-- Opening Marker --
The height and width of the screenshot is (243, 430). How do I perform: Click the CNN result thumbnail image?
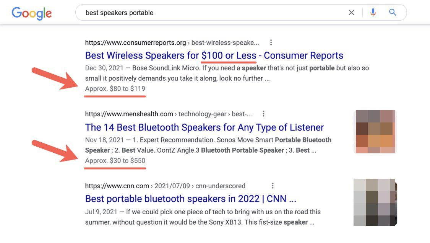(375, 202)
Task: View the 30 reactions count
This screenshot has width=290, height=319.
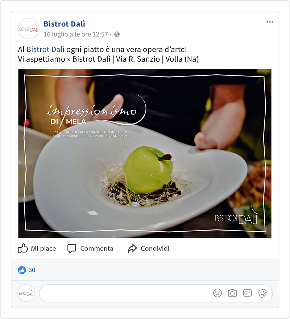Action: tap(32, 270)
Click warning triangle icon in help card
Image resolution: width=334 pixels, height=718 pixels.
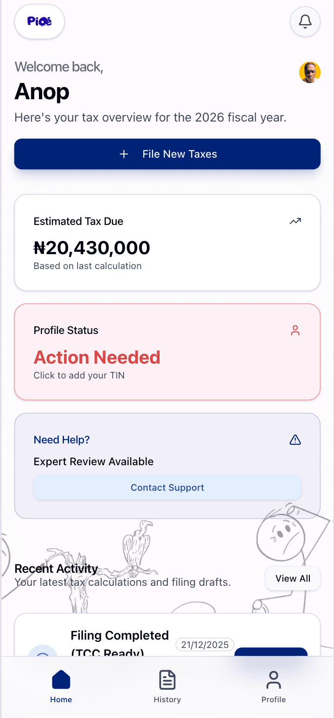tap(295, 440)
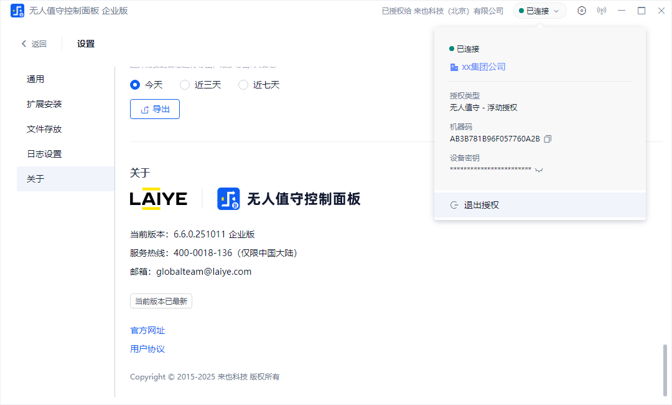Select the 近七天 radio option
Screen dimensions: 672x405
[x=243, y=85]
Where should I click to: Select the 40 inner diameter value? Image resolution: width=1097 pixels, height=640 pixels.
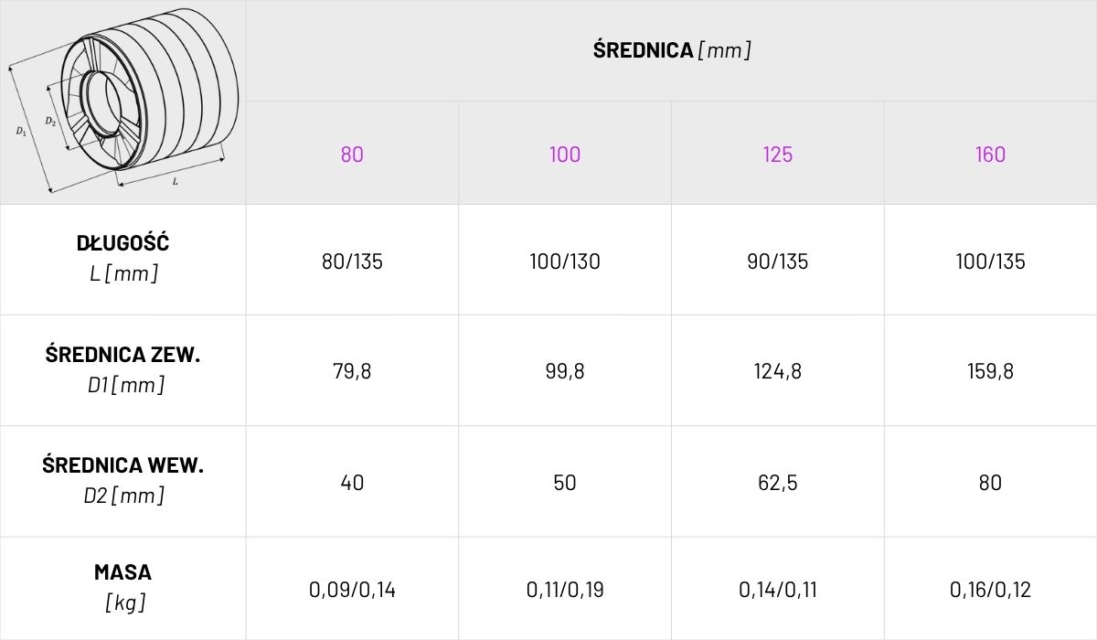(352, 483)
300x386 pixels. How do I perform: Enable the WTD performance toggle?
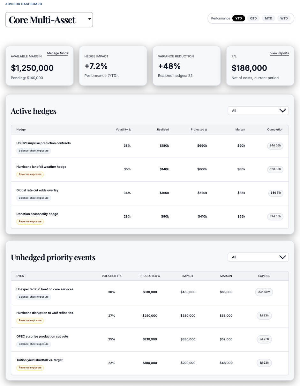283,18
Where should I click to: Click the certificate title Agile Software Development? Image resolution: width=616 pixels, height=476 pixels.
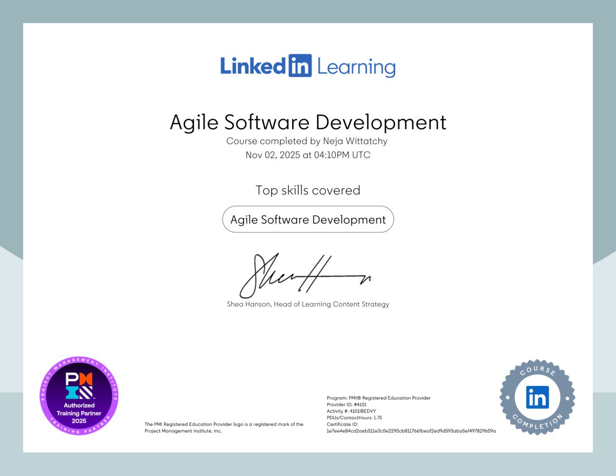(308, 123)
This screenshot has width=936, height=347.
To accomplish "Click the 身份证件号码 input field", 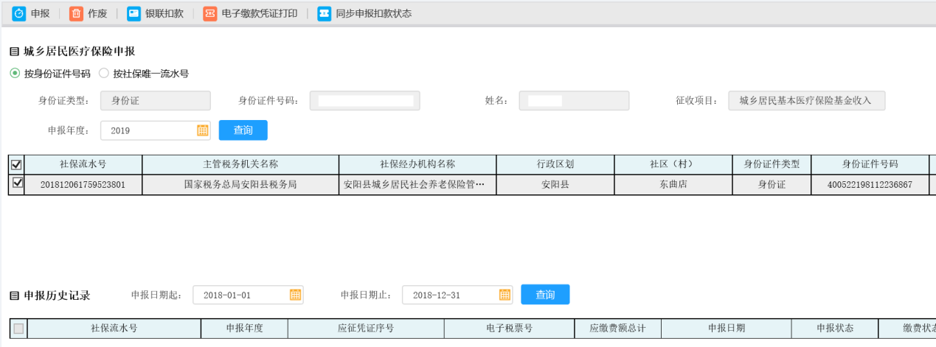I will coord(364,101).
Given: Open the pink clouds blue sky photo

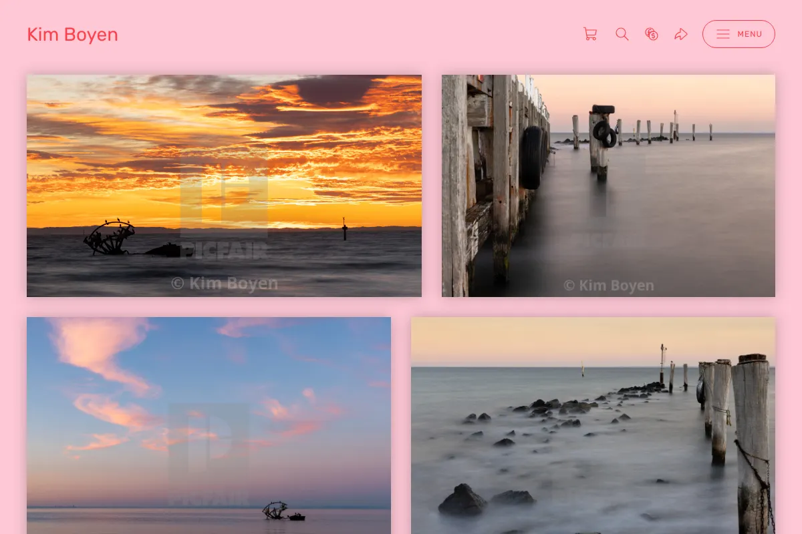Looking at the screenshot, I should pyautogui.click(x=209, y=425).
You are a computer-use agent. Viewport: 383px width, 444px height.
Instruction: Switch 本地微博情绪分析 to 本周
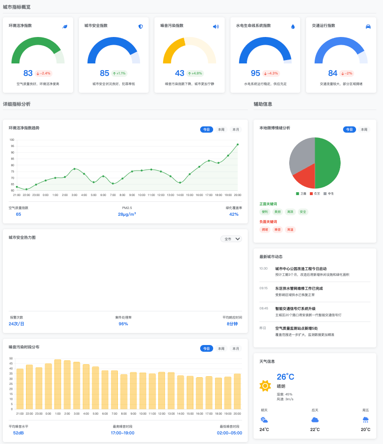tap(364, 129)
-- Closing Marker --
Exercise – Retyped exactly, the lines from the one holding "You are a computer-use" through the last line of the data above are the whole answer. Pictures stay out.

Result of this task –
You are a computer-use agent. Viewport: 383px width, 444px height.
Instruction: Switch 本地微博情绪分析 to 本周
tap(364, 129)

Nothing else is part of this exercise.